My commitment includes the following four steps:
Make housing more affordable. The centerpiece of my campaign was making Seattle more affordable by a) adding housing in core neighborhoods and b) improving transit so that more people can get around without the expense of car ownership. By creating more housing supply, the overall cost will decline. There’s an opportunity to build collaboration between housing advocates and also do the following:
- Ensure that public subsidies provide housing for low-income residents. Lower the threshold for public subsidy from 80%+ of median income. Exceptions should be allowed only to jump-start more building in areas where it wouldn’t otherwise occur.
- Insist on a net gain of housing units so that low-income residents aren’t displaced by development.
- Implement inclusionary zoning so that larger projects include housing designed for workers and families.
- Improve transit to reduce the overall cost of living in Seattle. Use modern debit cards (ORCA cards) to provide free or reduced fares for low-income residents.
Ensure quality temporary shelter. I want to live in a city that doesn’t need temporary camps for homeless residents.
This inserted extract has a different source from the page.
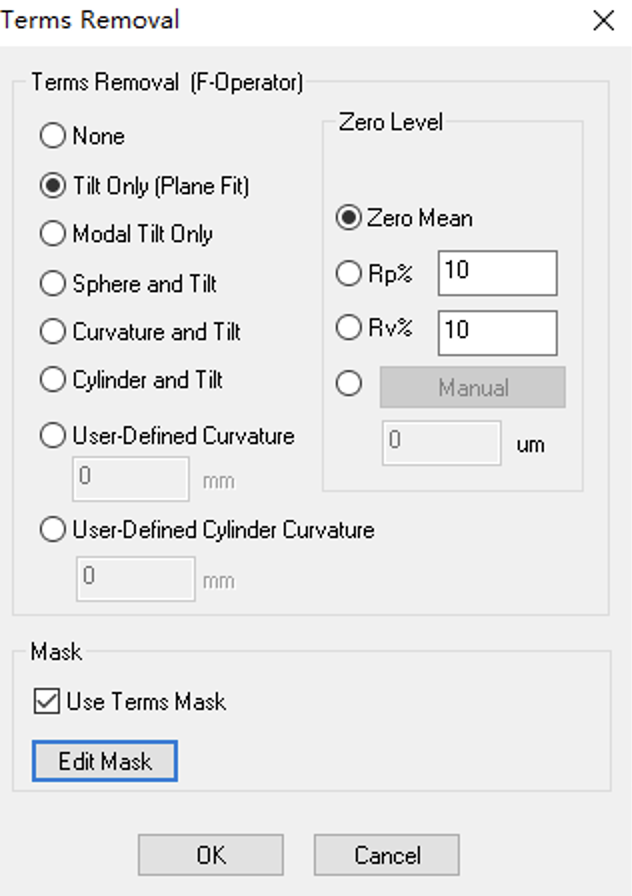This screenshot has height=896, width=632.
Task: Click the Rp% value input field
Action: 497,274
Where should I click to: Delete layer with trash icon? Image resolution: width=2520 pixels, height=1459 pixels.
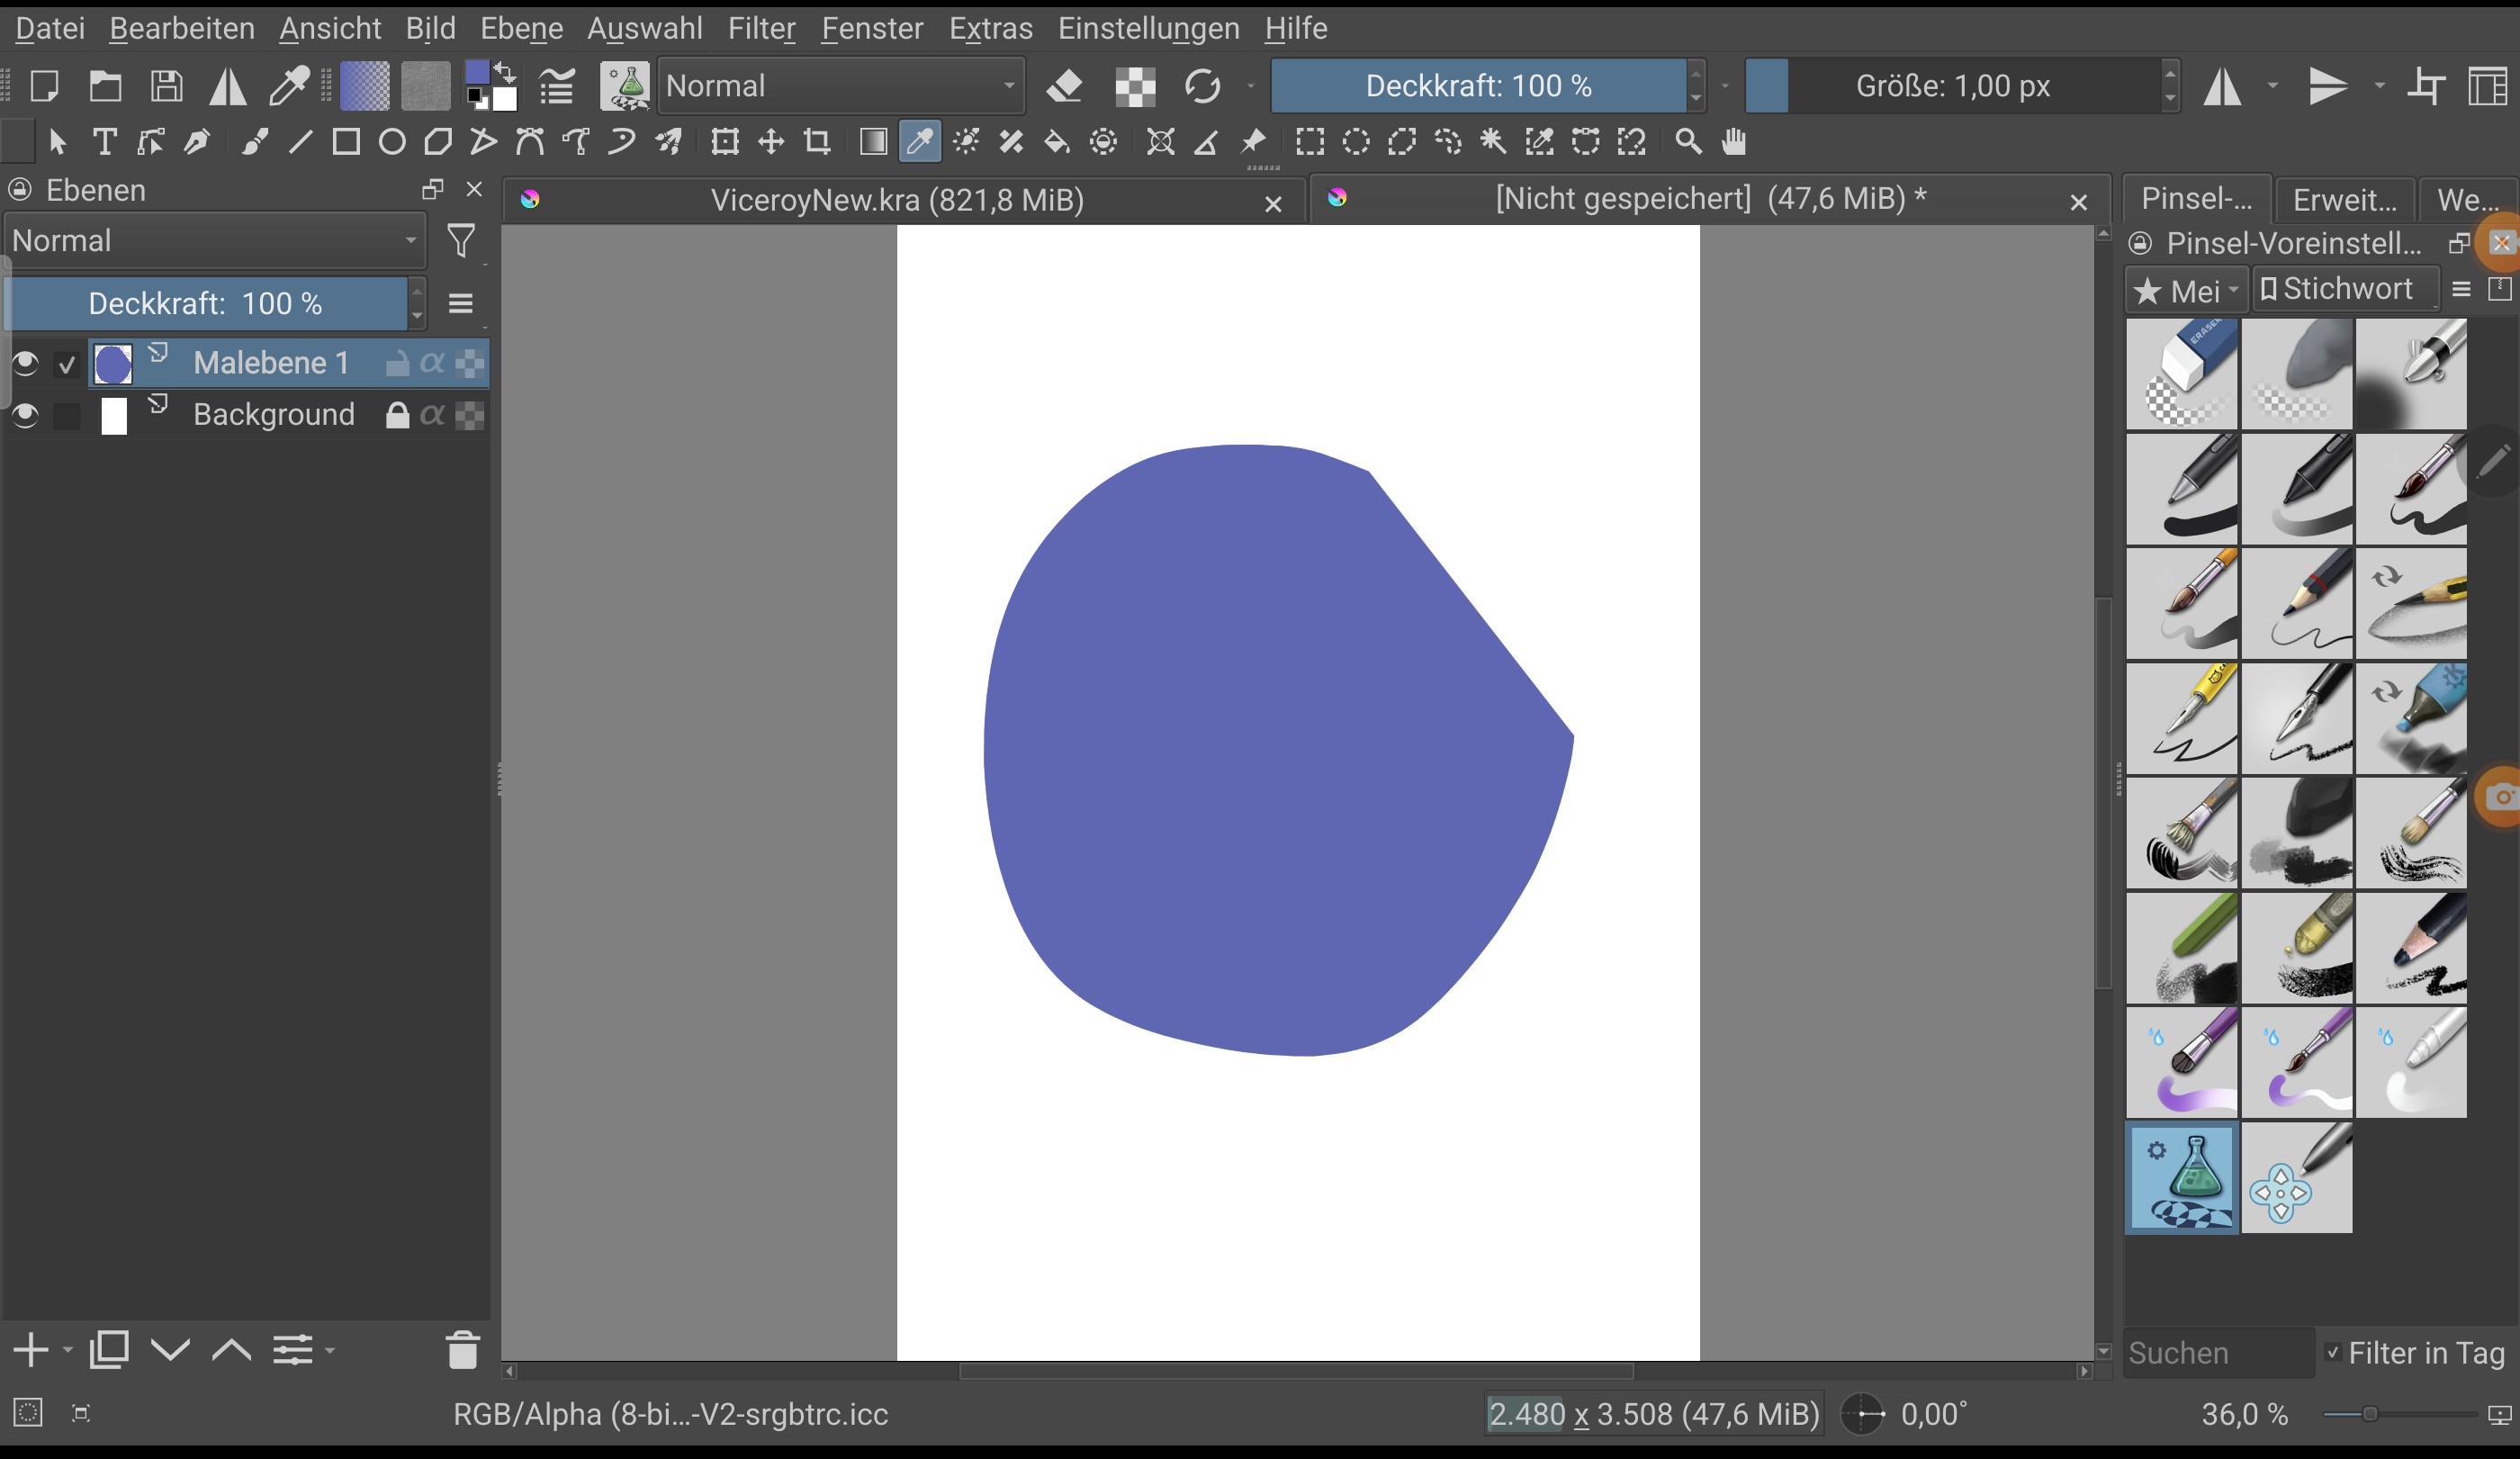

However, in the meantime we should have clear guidelines to facilitate “Nicklesville” and other encampments as a short-term measure.
- Act with urgency on siting. It’s shameful that the city council has delayed action repeatedly.
- Ensure 24-hour shelters for everyone who needs a spot, especially places for domestic violence survivors and their families.
- Ensure shower facilities for homeless who don’t reside in shelters.
Work with private and nonprofit partners. Government must do what no one else can. This means facilitating the many service providers to make progress toward King County’s Ten Year Plan to End Homelessness.
- Consolidate the efforts of nonprofits and developers to facilitate collaboration. We all need to give up some turf and focus on shared goals, not the process to get there. This will help us get better results with the resources we have and provide an opportunity to leverage more resources.
- Work with service providers to build capacity.
Address causes of homelessness. We should give our neighbors a helping hand, not try to fix them. We should provide housing and also focus on prevention.
- Work on strategies to alleviate the many causes of homelessness: shelter, employment training, education, mentoring and health care.
- Measure progress without forgetting that the goal is providing shelter, not measurement itself.
- Address the unemployment and health care problems that leave a disproportionate number of racial minority residents homeless.
- Ensure strategies are tailored to each segment of the homeless population, including youth, chronic homeless adults, families and immigrants.
- Advocate in Olympia and Washington, D.C. for health care funding, progressive tax reform and anti-poverty initiatives and other progressive policies.